(Data items)
☆ ☆ ☆ ☆ ☆ ☆ ☆

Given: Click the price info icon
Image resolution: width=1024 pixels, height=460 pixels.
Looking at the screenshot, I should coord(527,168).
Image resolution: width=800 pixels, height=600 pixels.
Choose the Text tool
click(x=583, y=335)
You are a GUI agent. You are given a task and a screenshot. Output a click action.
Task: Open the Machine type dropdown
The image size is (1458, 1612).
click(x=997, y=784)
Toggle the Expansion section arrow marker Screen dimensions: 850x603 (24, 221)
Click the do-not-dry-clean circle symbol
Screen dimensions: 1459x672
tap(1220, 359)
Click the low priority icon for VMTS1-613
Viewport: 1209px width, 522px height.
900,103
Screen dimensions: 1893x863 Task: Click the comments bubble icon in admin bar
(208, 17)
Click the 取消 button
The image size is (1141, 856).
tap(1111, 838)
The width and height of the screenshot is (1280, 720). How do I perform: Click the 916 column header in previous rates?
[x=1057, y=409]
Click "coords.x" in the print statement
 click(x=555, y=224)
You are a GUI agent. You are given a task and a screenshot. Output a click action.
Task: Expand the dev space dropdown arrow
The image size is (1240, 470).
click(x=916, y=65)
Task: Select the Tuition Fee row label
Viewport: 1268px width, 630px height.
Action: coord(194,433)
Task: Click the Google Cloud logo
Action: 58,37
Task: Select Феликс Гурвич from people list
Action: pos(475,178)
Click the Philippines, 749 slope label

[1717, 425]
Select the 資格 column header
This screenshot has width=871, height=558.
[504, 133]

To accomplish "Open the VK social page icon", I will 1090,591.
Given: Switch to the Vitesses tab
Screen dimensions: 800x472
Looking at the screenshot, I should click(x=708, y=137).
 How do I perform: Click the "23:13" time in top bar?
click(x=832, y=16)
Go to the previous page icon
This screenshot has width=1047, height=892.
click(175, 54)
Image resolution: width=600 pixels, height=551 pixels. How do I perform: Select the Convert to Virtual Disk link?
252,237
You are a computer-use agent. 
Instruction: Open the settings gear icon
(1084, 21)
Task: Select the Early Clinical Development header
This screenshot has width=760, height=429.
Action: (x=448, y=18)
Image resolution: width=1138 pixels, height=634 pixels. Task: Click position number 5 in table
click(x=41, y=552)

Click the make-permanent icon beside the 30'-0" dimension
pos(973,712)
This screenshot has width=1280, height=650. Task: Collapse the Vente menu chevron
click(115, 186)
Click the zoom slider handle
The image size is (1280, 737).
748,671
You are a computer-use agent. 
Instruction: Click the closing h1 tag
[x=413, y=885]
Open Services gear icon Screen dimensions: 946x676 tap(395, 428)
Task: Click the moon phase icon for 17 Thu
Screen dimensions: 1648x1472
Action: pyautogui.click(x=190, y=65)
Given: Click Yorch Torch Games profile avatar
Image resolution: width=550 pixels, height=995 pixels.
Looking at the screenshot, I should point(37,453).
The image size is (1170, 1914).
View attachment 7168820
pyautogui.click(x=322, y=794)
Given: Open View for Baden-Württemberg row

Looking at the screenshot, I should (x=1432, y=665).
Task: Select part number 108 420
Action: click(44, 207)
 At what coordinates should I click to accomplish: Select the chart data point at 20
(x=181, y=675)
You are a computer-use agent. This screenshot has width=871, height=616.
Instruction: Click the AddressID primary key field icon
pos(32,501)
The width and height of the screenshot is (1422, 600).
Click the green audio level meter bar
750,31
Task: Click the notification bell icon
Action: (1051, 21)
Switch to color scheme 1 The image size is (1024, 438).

☆ ☆ ☆ ☆ ☆ ☆ ☆

Work request →
Retype all of the entries precisely as they are.

Exercise response →
Given: Click the price info icon
Image resolution: width=1024 pixels, height=460 pixels.
Looking at the screenshot, I should coord(527,168).
Image resolution: width=800 pixels, height=600 pixels.
Choose the Text tool
click(x=583, y=335)
You are a GUI agent. You are given a task and a screenshot. Output a click action.
Task: Open the Machine type dropdown
The image size is (1458, 1612).
click(x=997, y=784)
Toggle the Expansion section arrow marker Screen dimensions: 850x603 (24, 221)
Click the do-not-dry-clean circle symbol
Screen dimensions: 1459x672
tap(1220, 359)
Click the low priority icon for VMTS1-613
Viewport: 1209px width, 522px height.
900,103
Screen dimensions: 1893x863 Task: Click the comments bubble icon in admin bar
(208, 17)
Click the 取消 button
The image size is (1141, 856).
tap(1111, 838)
The width and height of the screenshot is (1280, 720). How do I perform: Click the 916 column header in previous rates?
[x=1057, y=409]
Click "coords.x" in the print statement
 click(x=555, y=224)
You are a GUI agent. You are given a task and a screenshot. Output a click action.
Task: Expand the dev space dropdown arrow
The image size is (1240, 470).
click(x=916, y=65)
Task: Select the Tuition Fee row label
Viewport: 1268px width, 630px height.
Action: coord(194,433)
Task: Click the Google Cloud logo
Action: 58,37
Task: Select Феликс Гурвич from people list
Action: pos(475,178)
Click the Philippines, 749 slope label

[1717, 425]
Select the 資格 column header
This screenshot has width=871, height=558.
[504, 133]

To accomplish "Open the VK social page icon", I will 1090,591.
Given: Switch to the Vitesses tab
Screen dimensions: 800x472
Looking at the screenshot, I should click(x=708, y=137).
 How do I perform: Click the "23:13" time in top bar?
click(x=832, y=16)
Go to the previous page icon
This screenshot has width=1047, height=892.
click(175, 54)
Image resolution: width=600 pixels, height=551 pixels. How do I perform: Select the Convert to Virtual Disk link?
252,237
You are a computer-use agent. 
Instruction: Open the settings gear icon
(1084, 21)
Task: Select the Early Clinical Development header
This screenshot has width=760, height=429.
Action: (x=448, y=18)
Image resolution: width=1138 pixels, height=634 pixels. Task: Click position number 5 in table
click(x=41, y=552)

Click the make-permanent icon beside the 30'-0" dimension
pos(973,712)
This screenshot has width=1280, height=650. Task: Collapse the Vente menu chevron
click(115, 186)
Click the zoom slider handle
The image size is (1280, 737).
748,671
You are a computer-use agent. 
Instruction: Click the closing h1 tag
[x=413, y=885]
Open Services gear icon Screen dimensions: 946x676 tap(395, 428)
Task: Click the moon phase icon for 17 Thu
Screen dimensions: 1648x1472
Action: pyautogui.click(x=190, y=65)
Given: Click Yorch Torch Games profile avatar
Image resolution: width=550 pixels, height=995 pixels.
Looking at the screenshot, I should point(37,453).
The image size is (1170, 1914).
View attachment 7168820
pyautogui.click(x=322, y=794)
Given: Open View for Baden-Württemberg row

Looking at the screenshot, I should (x=1432, y=665).
Task: Select part number 108 420
Action: click(44, 207)
 At what coordinates should I click to accomplish: Select the chart data point at 20
(x=181, y=675)
You are a computer-use agent. This screenshot has width=871, height=616.
Instruction: Click the AddressID primary key field icon
pos(32,501)
The width and height of the screenshot is (1422, 600).
Click the green audio level meter bar
750,31
Task: Click the notification bell icon
Action: (1051, 21)
Switch to color scheme 1 The image size is (1024, 438).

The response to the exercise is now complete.